A High Court judge has ruled that doctors can stop treating 21-month-old Alfie Evans against the wishes of his parents, Kate James and Tom Evans.
Mr Justice Hayden, who analysed the case at hearings in the Family Division of the High Court in London and Liverpool, said he accepted medical evidence which showed further treatment was futile.
Alfie's parents, who are both in their 20s, have challenged Mr Justice Hayden's ruling and asked the Court of Appeal to consider the case.
Three appeal judges began analysing issues at a hearing in London on Thursday.
Barrister Stephen Knafler QC, who is leading Alfie's parents' legal team, told the appeal court that Mr Evans had been "raw with grief".
He asked judges to adjourn any appeal hearing for about two weeks so that Alfie's parents could discuss Mr Justice Hayden's ruling with lawyers.

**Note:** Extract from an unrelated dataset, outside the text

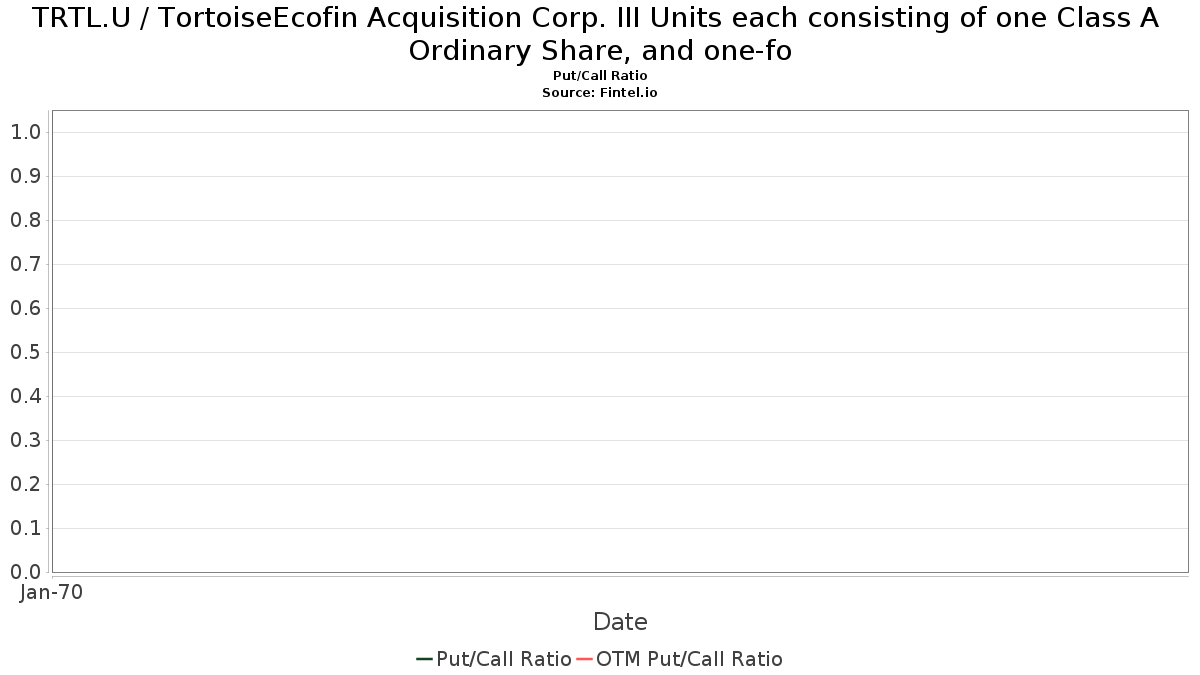Viewport: 1200px width, 675px height.
Task: Open the Source: Fintel.io credit text
Action: click(x=600, y=92)
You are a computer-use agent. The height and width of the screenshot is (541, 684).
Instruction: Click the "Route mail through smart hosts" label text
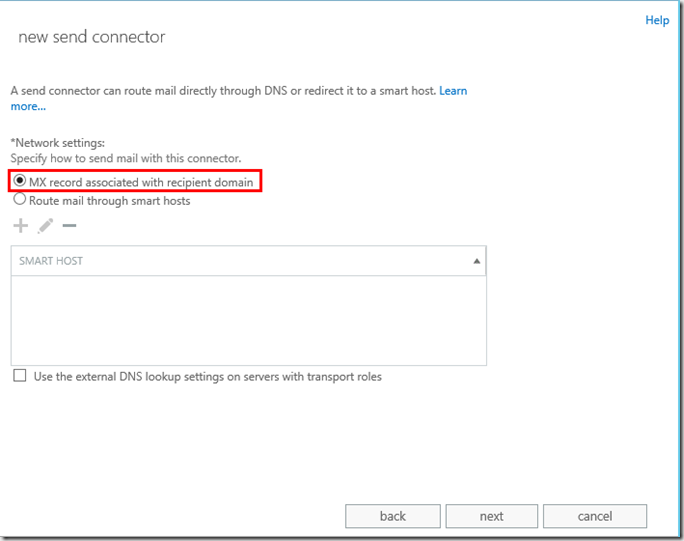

Mr Knafler said an "appropriate time for parental reflection" was needed.
Specialists at Alder Hey Children's Hospital in Liverpool asked Mr Justice Hayden to rule that life-support treatment could stop.
Doctors said continuing to provide life-support treatment was "unkind, unfair and inhumane".
Alfie's parents, who believe that the little boy responds to them, wanted treatment to continue.
Mr Justice Hayden said he accepted medical evidence, which showed further treatment was futile.
He said he had reached his conclusion with great sadness.
The judge visited Alfie in hospital and has praised the boy's parents.
He said they had tried to explore every avenue and leave no stone unturned.
Thousands of well-wishers have donated more than £75,000 to a JustGiving internet appeal launched by Alfie's parents.